### INFORMATION SHOWN
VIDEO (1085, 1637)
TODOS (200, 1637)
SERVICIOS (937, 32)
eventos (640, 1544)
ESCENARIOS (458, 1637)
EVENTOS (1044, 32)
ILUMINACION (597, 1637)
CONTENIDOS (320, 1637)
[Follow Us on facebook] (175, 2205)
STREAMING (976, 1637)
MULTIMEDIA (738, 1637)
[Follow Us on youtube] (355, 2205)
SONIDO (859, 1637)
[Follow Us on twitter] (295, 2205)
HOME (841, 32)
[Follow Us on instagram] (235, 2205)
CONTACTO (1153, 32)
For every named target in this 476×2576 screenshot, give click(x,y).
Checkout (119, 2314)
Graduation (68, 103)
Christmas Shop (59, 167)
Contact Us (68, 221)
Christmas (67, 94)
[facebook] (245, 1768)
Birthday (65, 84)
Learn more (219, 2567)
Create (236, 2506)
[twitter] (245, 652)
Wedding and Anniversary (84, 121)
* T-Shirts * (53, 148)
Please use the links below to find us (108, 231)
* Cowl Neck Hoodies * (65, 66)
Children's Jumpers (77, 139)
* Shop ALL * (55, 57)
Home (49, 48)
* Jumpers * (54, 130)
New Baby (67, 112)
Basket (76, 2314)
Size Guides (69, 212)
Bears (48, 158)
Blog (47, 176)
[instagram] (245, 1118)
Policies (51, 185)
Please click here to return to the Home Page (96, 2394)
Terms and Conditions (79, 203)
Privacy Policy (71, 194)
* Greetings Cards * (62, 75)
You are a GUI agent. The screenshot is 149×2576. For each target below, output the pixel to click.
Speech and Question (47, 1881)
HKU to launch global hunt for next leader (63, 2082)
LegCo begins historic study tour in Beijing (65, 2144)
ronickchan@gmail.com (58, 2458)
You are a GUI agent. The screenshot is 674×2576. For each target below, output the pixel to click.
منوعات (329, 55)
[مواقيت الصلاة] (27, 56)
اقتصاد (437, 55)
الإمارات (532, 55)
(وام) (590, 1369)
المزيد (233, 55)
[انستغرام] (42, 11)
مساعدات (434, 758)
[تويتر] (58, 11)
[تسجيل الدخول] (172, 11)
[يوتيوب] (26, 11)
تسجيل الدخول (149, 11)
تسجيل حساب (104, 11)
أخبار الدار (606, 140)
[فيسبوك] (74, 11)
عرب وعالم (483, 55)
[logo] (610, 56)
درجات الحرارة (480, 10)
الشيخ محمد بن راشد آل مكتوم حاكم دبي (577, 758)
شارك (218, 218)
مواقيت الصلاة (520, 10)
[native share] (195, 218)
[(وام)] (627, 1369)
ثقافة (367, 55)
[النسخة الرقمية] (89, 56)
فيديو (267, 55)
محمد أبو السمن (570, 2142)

### YOUR ASSIGNMENT
Transcribe the data above exactly as it reads.

### RESPONSE BOX
VIDEO (1085, 1637)
TODOS (200, 1637)
SERVICIOS (937, 32)
eventos (640, 1544)
ESCENARIOS (458, 1637)
EVENTOS (1044, 32)
ILUMINACION (597, 1637)
CONTENIDOS (320, 1637)
[Follow Us on facebook] (175, 2205)
STREAMING (976, 1637)
MULTIMEDIA (738, 1637)
[Follow Us on youtube] (355, 2205)
SONIDO (859, 1637)
[Follow Us on twitter] (295, 2205)
HOME (841, 32)
[Follow Us on instagram] (235, 2205)
CONTACTO (1153, 32)
For every named target in this 476×2576 screenshot, give click(x,y).
Checkout (119, 2314)
Graduation (68, 103)
Christmas Shop (59, 167)
Contact Us (68, 221)
Christmas (67, 94)
[facebook] (245, 1768)
Birthday (65, 84)
Learn more (219, 2567)
Create (236, 2506)
[twitter] (245, 652)
Wedding and Anniversary (84, 121)
* T-Shirts * (53, 148)
Please use the links below to find us (108, 231)
* Cowl Neck Hoodies * (65, 66)
Children's Jumpers (77, 139)
* Shop ALL * (55, 57)
Home (49, 48)
* Jumpers * (54, 130)
New Baby (67, 112)
Basket (76, 2314)
Size Guides (69, 212)
Bears (48, 158)
Blog (47, 176)
[instagram] (245, 1118)
Policies (51, 185)
Please click here to return to the Home Page (96, 2394)
Terms and Conditions (79, 203)
Privacy Policy (71, 194)
* Greetings Cards * (62, 75)
You are a GUI agent. The screenshot is 149×2576. For each target below, output the pixel to click.
Speech and Question (47, 1881)
HKU to launch global hunt for next leader (63, 2082)
LegCo begins historic study tour in Beijing (65, 2144)
ronickchan@gmail.com (58, 2458)
You are a GUI agent. The screenshot is 674×2576. For each target below, output the pixel to click.
منوعات (329, 55)
[مواقيت الصلاة] (27, 56)
اقتصاد (437, 55)
الإمارات (532, 55)
(وام) (590, 1369)
المزيد (233, 55)
[انستغرام] (42, 11)
مساعدات (434, 758)
[تويتر] (58, 11)
[تسجيل الدخول] (172, 11)
[يوتيوب] (26, 11)
تسجيل الدخول (149, 11)
تسجيل حساب (104, 11)
أخبار الدار (606, 140)
[فيسبوك] (74, 11)
عرب وعالم (483, 55)
[logo] (610, 56)
درجات الحرارة (480, 10)
الشيخ محمد بن راشد آل مكتوم حاكم دبي (577, 758)
شارك (218, 218)
مواقيت الصلاة (520, 10)
[native share] (195, 218)
[(وام)] (627, 1369)
ثقافة (367, 55)
[النسخة الرقمية] (89, 56)
فيديو (267, 55)
محمد أبو السمن (570, 2142)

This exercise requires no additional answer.